THE GIRL AND THE SPIDER

 – Por Andrea Rendón

Una de las sorpresas de la programación de la sección Encounters del Festival es la nueva película de los hermanos Ramon y Silvan Zürcher. Con una premisa bastante simple, los directores nos llevan a un departamento en Berlín, en donde Mara y Lisa vivían, pero una de ellas ha decidido vivir sola.

Esta película es elegante y sutil, lleva perfectamente los vaivenes de la vida frente a las historias de los vecinos del apartamento y los inquilinos del edificio. Son como una gran familia que va conviviendo armoniosamente dentro del caos que hay en su vida y el edificio.

Mara (Henriette Confurius) ayuda a Lisa (Liliane Amuat) a mudarse, el departamento se llena de trabajadores y de la madre de Lisa interpretada por Ursina Lardi, quien le ayuda pero a la vez decide coquetear con el reparador del departamento. De repente el sitio se vuelve un lugar con todos los inquilinos tratando de ayudar pero también entorpecen la situación. Se siente sobrecargado el ambiente pero Mara sigue tranquila pese a varios cortes que tiene por accidentes, mantiene la calma y logra salvar a una araña mientras poéticamente, se enamora del ayudante del reparador, pero también parece que tiene un aura magnética frente a todos, aunque muchas veces su presencia desaparezca para ellos.

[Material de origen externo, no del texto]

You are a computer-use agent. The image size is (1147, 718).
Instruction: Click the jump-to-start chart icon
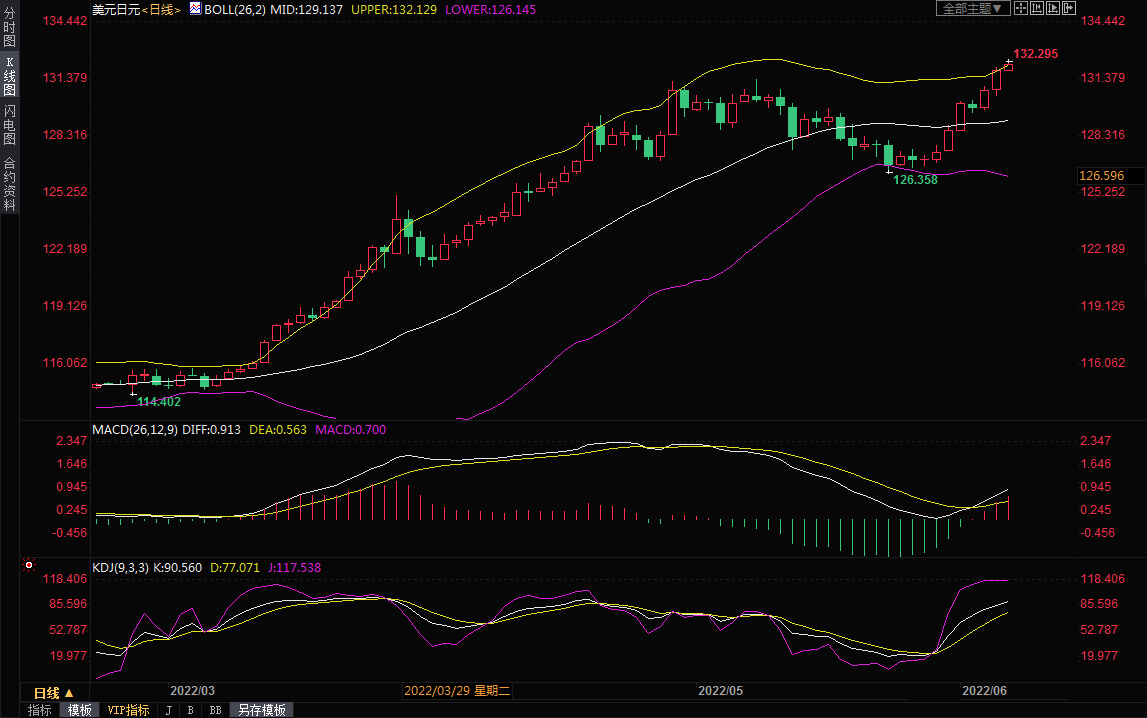click(1037, 8)
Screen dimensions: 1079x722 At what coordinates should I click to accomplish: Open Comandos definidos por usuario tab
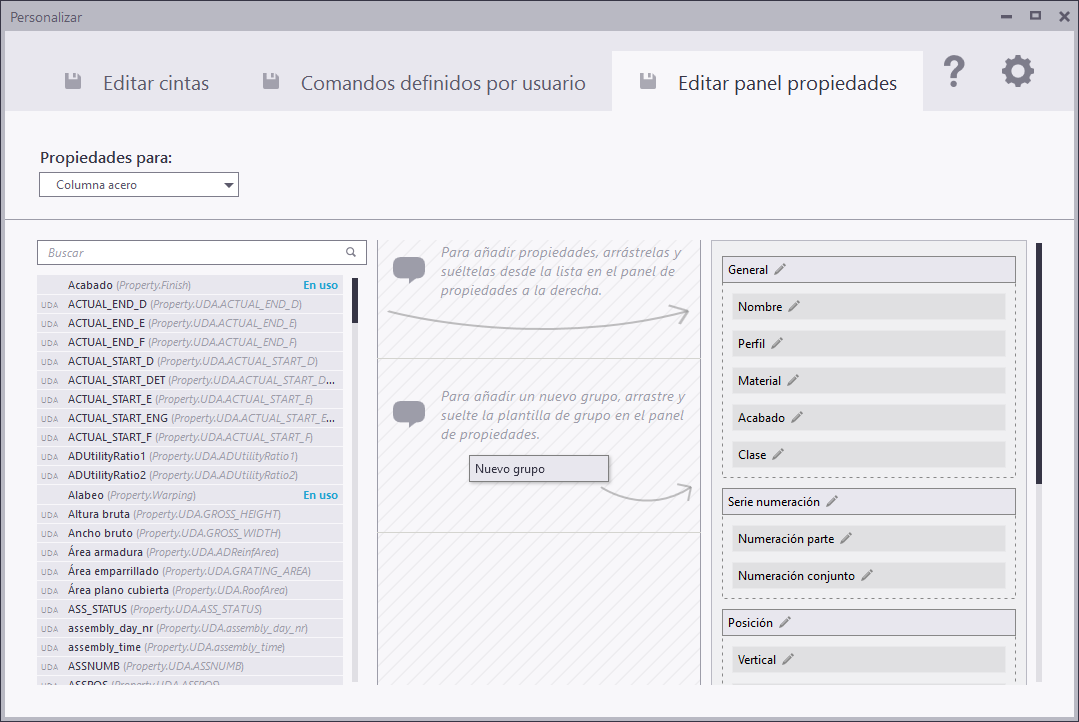(x=424, y=83)
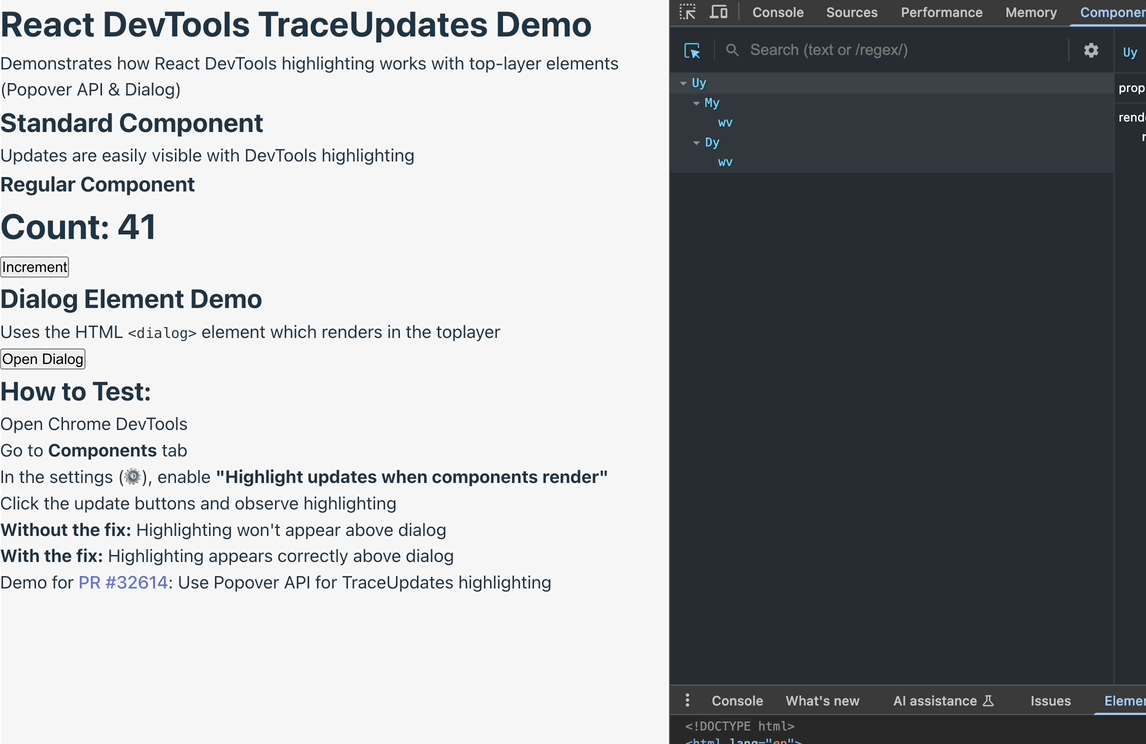Click the drawer three-dot menu icon
1146x744 pixels.
click(x=687, y=701)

Las historias de los vecinos se van uniendo como cuentos, uno a uno develan sus intenciones y su pasado, el amor entre ellos aparece y desaparece como un sueño. Una historia curiosa es la de la vecina de la 3ra edad, un gato se pierde siempre y todos ellos tienen la teoría de que el gato en realidad engaña a sus dueños con ella: ¿quién compra comida para gatos si no tiene?

La atmósfera es sutil, todo combina en el diseño de producción: los colores, las escaleras, las herramientas parecen convivir y coexistir entre ellas. Hay dos personajes que entran hacia la mitad de la cinta: dos vecinas. Una de ellas es una persona que vive en la noche y duerme en el día, la fiesta para ella es todo y el día es para cultivar su cuerpo. Particularmente hay unos diálogos que Mara y uno de los niños vecinos tienen sobre ella que causan una extraña sensación de enamoramiento hacia ella, como una oda a lo que ella representa y su tristeza frente a los humanos que la rodean.

Coqueteos, amor, renovación, una araña que teje historias entre ellos y se aparece en la pared, una fiesta y hasta ver por la ventana se convierten en situaciones poéticas gracias a los bellos diálogos de los personajes. Magnética de principio a fin, nada mejor que un buen soundtrack para terminar una película así que la canción Vuela, Vuela.